A Chinese study has for the first time identified a key protein, known as LIMA1, which was shown to regulate intestinal cholesterol absorption in both mouse models and in humans.

Inhibition of that protein will potentially provide a new direction for treating hypercholesterolemia, researchers led by Bao-Liang Song reported in the June 7, 2018, edition of Science.

A high concentration of low-density lipoprotein cholesterol (LDL-C) is an established risk factor for cardiovascular disease (CVD), the leading cause of mortality worldwide. Although cholesterol-lowering statins and inhibitors of cholesterol absorption, such as Zetia (ezetimibe, Merck & Co. Ltd.), are currently available, there remains a need for new, more effective treatments.

"Despite the availability of these therapeutics, the prevalence of CVD continues to rise, and many individuals are intolerant of statins and/or ezetimibe, or are unable to reach their target LDL-C levels using these strategies," said Song, a professor in the Department of Biochemistry of the College of Life Sciences at Wuhan University.

"Thus, there remains a need to identify targets and therapeutics that provide alternative ways to lower LDL-C and treat CVD, and inhibition of LIMA1 may provide a new direction for treating hypercholesterolemia."

The LDL-C concentration is complex and known to be influenced by both environmental and genetic factors.

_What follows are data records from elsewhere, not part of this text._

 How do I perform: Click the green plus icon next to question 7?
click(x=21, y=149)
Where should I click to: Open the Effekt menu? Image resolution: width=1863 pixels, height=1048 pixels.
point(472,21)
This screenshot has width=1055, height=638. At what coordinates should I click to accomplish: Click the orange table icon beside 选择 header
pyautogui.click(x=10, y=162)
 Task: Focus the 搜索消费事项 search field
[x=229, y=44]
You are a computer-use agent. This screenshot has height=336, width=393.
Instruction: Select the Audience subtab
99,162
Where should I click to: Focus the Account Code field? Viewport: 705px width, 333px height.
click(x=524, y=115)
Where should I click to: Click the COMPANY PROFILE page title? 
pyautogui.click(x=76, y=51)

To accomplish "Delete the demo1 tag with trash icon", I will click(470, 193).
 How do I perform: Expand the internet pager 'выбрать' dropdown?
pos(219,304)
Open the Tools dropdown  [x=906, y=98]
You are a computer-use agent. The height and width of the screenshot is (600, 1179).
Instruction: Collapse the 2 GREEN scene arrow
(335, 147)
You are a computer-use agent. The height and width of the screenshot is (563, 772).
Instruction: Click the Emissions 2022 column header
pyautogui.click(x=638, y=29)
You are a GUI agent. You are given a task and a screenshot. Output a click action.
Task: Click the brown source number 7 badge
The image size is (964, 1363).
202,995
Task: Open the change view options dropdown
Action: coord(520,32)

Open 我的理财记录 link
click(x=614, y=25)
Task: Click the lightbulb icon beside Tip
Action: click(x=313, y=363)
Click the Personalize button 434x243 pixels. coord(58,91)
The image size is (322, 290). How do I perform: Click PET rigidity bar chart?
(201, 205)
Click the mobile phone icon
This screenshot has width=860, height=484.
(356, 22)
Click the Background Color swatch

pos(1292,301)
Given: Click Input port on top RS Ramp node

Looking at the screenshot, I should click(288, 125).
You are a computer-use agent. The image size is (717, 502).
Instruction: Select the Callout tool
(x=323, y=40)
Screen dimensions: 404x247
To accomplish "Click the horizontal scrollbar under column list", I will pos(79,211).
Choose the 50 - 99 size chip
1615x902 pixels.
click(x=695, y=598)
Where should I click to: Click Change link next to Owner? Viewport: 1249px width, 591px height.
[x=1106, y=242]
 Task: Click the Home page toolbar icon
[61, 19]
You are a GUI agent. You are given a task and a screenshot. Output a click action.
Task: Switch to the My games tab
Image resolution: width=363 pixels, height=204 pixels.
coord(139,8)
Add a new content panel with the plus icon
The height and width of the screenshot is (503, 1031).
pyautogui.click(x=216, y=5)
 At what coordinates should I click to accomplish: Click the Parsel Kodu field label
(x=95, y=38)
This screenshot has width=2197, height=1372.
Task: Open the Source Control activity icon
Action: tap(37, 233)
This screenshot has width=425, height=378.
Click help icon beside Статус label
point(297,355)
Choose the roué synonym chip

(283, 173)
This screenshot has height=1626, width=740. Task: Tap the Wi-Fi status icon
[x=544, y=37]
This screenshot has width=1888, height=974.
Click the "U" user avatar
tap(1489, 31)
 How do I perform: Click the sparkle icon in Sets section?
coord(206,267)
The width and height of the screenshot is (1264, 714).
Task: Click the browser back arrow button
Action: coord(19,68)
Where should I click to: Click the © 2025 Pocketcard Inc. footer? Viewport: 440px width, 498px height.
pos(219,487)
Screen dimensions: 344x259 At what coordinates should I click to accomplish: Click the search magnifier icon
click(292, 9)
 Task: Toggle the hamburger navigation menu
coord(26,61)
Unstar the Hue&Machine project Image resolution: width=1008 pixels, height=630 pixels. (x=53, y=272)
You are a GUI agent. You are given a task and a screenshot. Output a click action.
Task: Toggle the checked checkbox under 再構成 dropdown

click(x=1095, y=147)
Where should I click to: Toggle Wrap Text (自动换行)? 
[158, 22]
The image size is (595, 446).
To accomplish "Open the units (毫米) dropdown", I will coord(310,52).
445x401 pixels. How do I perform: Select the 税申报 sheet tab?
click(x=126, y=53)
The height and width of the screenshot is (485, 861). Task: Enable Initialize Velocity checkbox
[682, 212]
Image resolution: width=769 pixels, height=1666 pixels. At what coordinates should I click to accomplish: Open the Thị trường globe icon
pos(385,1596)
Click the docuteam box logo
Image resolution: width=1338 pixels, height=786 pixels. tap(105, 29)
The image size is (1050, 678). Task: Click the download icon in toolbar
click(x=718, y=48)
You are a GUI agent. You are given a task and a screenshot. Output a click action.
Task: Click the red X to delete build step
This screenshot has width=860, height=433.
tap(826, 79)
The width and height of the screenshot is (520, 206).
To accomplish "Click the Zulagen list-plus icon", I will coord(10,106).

While around 40 to 50 percent of phenotypic differences in LDL-C are due to genetic factors, those have not been fully characterized.

For example, in a large-scale analysis, just 2.5 percent of subjects with severely high LDL-C had known genetic variants for familial hypercholesterolemia. Moreover, 10 to 20 percent of total variances in LDL-C could be attributed to single-nucleotide variants (SNVs) identified by genome-wide association studies.

In a previous cardiovascular risk survey of 14,122 persons, including 3,919 Kazakhs in western China, researchers had identified a Kazakh family with inherited low levels of LDL-C.

"To our knowledge, this was the first CVD survey done in Kazakhs," Song told BioWorld Asia.

A major ethnic group in western China, Kazakhs exhibit marked differences in SNVs across their genomes. They also live in remote regions and usually marry within their own ethnic group, making them particularly suitable to characterize ethnic-specific variants associated with LDL-C.

"Chinese Kazakhs eat more meat but have a lower incidence of CVD than other populations such as Han Chinese," said Song.

To identify causal SNVs, the researchers took samples from three Kazakh individuals who had low LDL-C and one with normal LDL-C. Those were then analyzed using whole-exome sequencing.

Song and his team identified a rare frameshift variant in the LIM domain and actin binding 1 (LIMA1) gene from the Kazakh family with inherited low LDL-C and reduced cholesterol absorption.

A frameshift variation is a genetic mutation caused by insertions or deletions of a number of nucleotides in a DNA sequence that is not divisible by three.

"We performed whole-exome sequencing to identify the mutation in the LIMA1 gene, which revealed an 8-nucleotide deletion in the coding region of LIMA1 causing the reading frameshift variation," said Song.

The researchers then studied the LIMA1 gene in a mouse model, in which it was found to be mainly expressed in the small intestine and localized on the brush border membrane.

The small intestine accounts for approximately half of daily cholesterol input, being the major tissue responsible for cholesterol absorption, which is mediated by the key transmembrane protein NPC1L1.

"The brush border membrane of the intestinal lumen is in direct contact with food, so the LIMA1 protein being localized in that structure is consistent with the protein's function in cholesterol absorption," explained Song.

The researchers then used techniques including immunostaining to demonstrate that LIMA1 bridged NPC1L1 to a transportation complex containing the protein myosin Vb and facilitated cholesterol uptake.

"NPC1L1 is known to be a key protein for cholesterol absorption and myosin Vb is essential for vesicle transport, so this finding reveals the mechanism whereby LIMA1 affects cholesterol uptake," said Song.

Similar to the human phenotype, LIMA1-deficient knockout mice displayed reduced cholesterol absorption and were resistant to diet-induced hypercholesterolemia.

"Inhibiting LIMA1 could therefore decrease cholesterol absorption and prevent hypercholesterolemia in humans, even if they eat too much fat. In addition, our human studies have shown that subjects with the LIMA1 mutation were healthy, so LIMA1 could be a safe new drug target to prevent CVD," said Song.

Although new targets and therapeutics for lowering LDL-C and treating CVD await identification, LIMA1 inhibition may hold the key to future such treatments.

"Our next step will be to find a compound to inhibit LIMA1, while we are also working to find new genes regulating cholesterol metabolism," said Song.